(Input data)

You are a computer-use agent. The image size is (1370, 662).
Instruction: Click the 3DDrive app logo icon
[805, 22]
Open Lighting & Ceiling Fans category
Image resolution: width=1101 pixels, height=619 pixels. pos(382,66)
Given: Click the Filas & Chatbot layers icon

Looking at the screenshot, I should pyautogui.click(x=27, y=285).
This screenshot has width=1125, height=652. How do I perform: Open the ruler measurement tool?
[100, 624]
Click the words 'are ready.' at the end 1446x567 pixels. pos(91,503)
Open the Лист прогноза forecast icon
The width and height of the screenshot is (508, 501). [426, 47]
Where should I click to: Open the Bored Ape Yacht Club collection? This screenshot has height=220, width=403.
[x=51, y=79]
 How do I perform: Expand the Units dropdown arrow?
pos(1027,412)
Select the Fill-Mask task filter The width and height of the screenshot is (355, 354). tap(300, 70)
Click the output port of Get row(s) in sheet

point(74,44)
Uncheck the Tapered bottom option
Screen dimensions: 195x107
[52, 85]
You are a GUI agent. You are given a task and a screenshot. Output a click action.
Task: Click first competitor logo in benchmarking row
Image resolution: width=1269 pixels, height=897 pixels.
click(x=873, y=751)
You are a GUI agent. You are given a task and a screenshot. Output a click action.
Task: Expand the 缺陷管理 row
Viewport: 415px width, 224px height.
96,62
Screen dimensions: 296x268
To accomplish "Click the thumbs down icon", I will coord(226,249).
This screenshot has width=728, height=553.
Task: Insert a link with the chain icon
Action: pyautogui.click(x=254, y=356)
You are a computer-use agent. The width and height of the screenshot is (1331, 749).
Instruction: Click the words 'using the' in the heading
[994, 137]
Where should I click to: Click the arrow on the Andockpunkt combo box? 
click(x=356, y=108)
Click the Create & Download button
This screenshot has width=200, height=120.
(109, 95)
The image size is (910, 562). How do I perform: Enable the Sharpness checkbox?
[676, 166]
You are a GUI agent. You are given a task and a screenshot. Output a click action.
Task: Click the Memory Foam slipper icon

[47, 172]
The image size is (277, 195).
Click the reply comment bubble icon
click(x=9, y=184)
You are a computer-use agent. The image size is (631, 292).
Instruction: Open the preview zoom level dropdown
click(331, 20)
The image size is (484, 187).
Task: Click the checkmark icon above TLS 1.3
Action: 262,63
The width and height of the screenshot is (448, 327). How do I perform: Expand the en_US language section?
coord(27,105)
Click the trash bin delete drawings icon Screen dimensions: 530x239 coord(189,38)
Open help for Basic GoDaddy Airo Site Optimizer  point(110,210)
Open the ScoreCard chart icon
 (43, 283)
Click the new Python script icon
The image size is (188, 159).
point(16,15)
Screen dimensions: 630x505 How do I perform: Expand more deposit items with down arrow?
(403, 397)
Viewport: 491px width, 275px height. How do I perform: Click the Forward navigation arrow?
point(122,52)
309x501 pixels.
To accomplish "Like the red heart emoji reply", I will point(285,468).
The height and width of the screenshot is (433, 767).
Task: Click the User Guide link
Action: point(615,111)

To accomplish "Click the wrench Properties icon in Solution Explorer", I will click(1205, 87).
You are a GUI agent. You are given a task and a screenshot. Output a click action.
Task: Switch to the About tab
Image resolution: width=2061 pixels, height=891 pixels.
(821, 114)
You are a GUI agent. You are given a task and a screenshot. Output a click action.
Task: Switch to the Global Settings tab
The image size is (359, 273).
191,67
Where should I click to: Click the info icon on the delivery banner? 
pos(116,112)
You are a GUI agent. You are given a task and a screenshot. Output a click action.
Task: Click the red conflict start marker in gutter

(End Input data)

§ Task statement:
Return the entries in full, keeping every line exactly as it is.

§ Result:
You are a computer-use agent. The image size is (1370, 662).
Instruction: Click the 3DDrive app logo icon
[805, 22]
Open Lighting & Ceiling Fans category
Image resolution: width=1101 pixels, height=619 pixels. pos(382,66)
Given: Click the Filas & Chatbot layers icon

Looking at the screenshot, I should pyautogui.click(x=27, y=285).
This screenshot has width=1125, height=652. How do I perform: Open the ruler measurement tool?
[100, 624]
Click the words 'are ready.' at the end 1446x567 pixels. pos(91,503)
Open the Лист прогноза forecast icon
The width and height of the screenshot is (508, 501). [426, 47]
Where should I click to: Open the Bored Ape Yacht Club collection? This screenshot has height=220, width=403.
[x=51, y=79]
 How do I perform: Expand the Units dropdown arrow?
pos(1027,412)
Select the Fill-Mask task filter The width and height of the screenshot is (355, 354). tap(300, 70)
Click the output port of Get row(s) in sheet

point(74,44)
Uncheck the Tapered bottom option
Screen dimensions: 195x107
[52, 85]
You are a GUI agent. You are given a task and a screenshot. Output a click action.
Task: Click first competitor logo in benchmarking row
Image resolution: width=1269 pixels, height=897 pixels.
click(x=873, y=751)
You are a GUI agent. You are given a task and a screenshot. Output a click action.
Task: Expand the 缺陷管理 row
Viewport: 415px width, 224px height.
96,62
Screen dimensions: 296x268
To accomplish "Click the thumbs down icon", I will coord(226,249).
This screenshot has width=728, height=553.
Task: Insert a link with the chain icon
Action: pyautogui.click(x=254, y=356)
You are a computer-use agent. The width and height of the screenshot is (1331, 749).
Instruction: Click the words 'using the' in the heading
[994, 137]
Where should I click to: Click the arrow on the Andockpunkt combo box? 
click(x=356, y=108)
Click the Create & Download button
This screenshot has width=200, height=120.
(109, 95)
The image size is (910, 562). How do I perform: Enable the Sharpness checkbox?
[676, 166]
You are a GUI agent. You are given a task and a screenshot. Output a click action.
Task: Click the Memory Foam slipper icon

[47, 172]
The image size is (277, 195).
Click the reply comment bubble icon
click(x=9, y=184)
You are a computer-use agent. The image size is (631, 292).
Instruction: Open the preview zoom level dropdown
click(331, 20)
The image size is (484, 187).
Task: Click the checkmark icon above TLS 1.3
Action: 262,63
The width and height of the screenshot is (448, 327). How do I perform: Expand the en_US language section?
coord(27,105)
Click the trash bin delete drawings icon Screen dimensions: 530x239 coord(189,38)
Open help for Basic GoDaddy Airo Site Optimizer  point(110,210)
Open the ScoreCard chart icon
 (43, 283)
Click the new Python script icon
The image size is (188, 159).
point(16,15)
Screen dimensions: 630x505 How do I perform: Expand more deposit items with down arrow?
(403, 397)
Viewport: 491px width, 275px height. How do I perform: Click the Forward navigation arrow?
point(122,52)
309x501 pixels.
To accomplish "Like the red heart emoji reply", I will point(285,468).
The height and width of the screenshot is (433, 767).
Task: Click the User Guide link
Action: point(615,111)

To accomplish "Click the wrench Properties icon in Solution Explorer", I will click(1205, 87).
You are a GUI agent. You are given a task and a screenshot. Output a click action.
Task: Switch to the About tab
Image resolution: width=2061 pixels, height=891 pixels.
(821, 114)
You are a GUI agent. You are given a task and a screenshot. Output a click action.
Task: Switch to the Global Settings tab
The image size is (359, 273).
191,67
Where should I click to: Click the info icon on the delivery banner? 
pos(116,112)
You are a GUI agent. You are given a task and a screenshot. Output a click action.
Task: Click the red conflict start marker in gutter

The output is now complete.